From its outset, the novel is shrouded in a cloud of ominous darkness. The Jerusalem of the author’s imagination is a divided city in which characters are still coming to terms with the holocaust, trying to rebuild shattered lives at a time when life itself is a collection of fragments.

In the wake of the Nuremberg Trials, Adolf Eichmann is about to be tried, a topic relevant to a number of the characters. With chapters including Ruin and God is Dead, this is a narrative of broken individuals, damaged lives, and an ever-present sense of brooding darkness.

An embodiment of this theme is Ada. Perpetually dressed in black, carrying a haze of smoke in her wake, she tries to piece together the lives of her family, refugees who fled Vienna.

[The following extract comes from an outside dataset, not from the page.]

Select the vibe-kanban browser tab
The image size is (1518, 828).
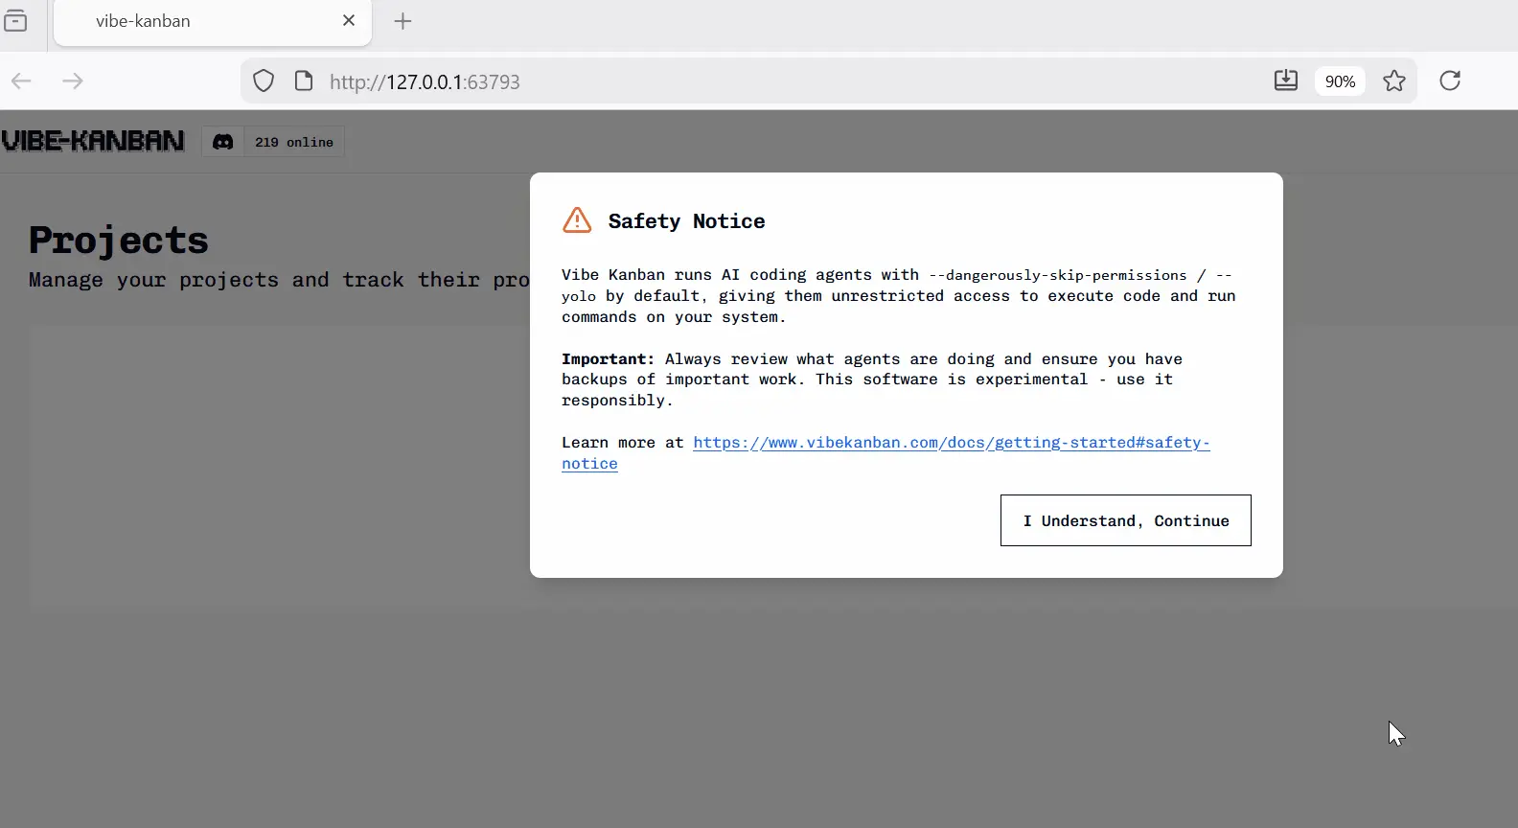pos(192,21)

Ada’s world is pieced together from an array of different shards. There are the fragments of different languages, snatches of German, French, Spanish, and Yiddish spoken in a place of protean identity. The landscape is ruinous, covered in chipped stones, and eroded inscriptions. A setting worthy of TS Elliot, this is almost a wasteland, whose fragments may yet be used by its people to prevent their ruin.

Taking its title from a production one of the characters wants to put on, the novel makes use of Noah’s flood in an unusual way, overwhelming readers with gushing torrents of personal stories and narratives of trauma. Readers who are looking to see the dark side of life after tragedy, to share the burden of individuals striving to gather the fragments of their lives in an unfeeling world, and explore a Jerusalem unlike the one they know will certainly find what they’re looking for in this novel.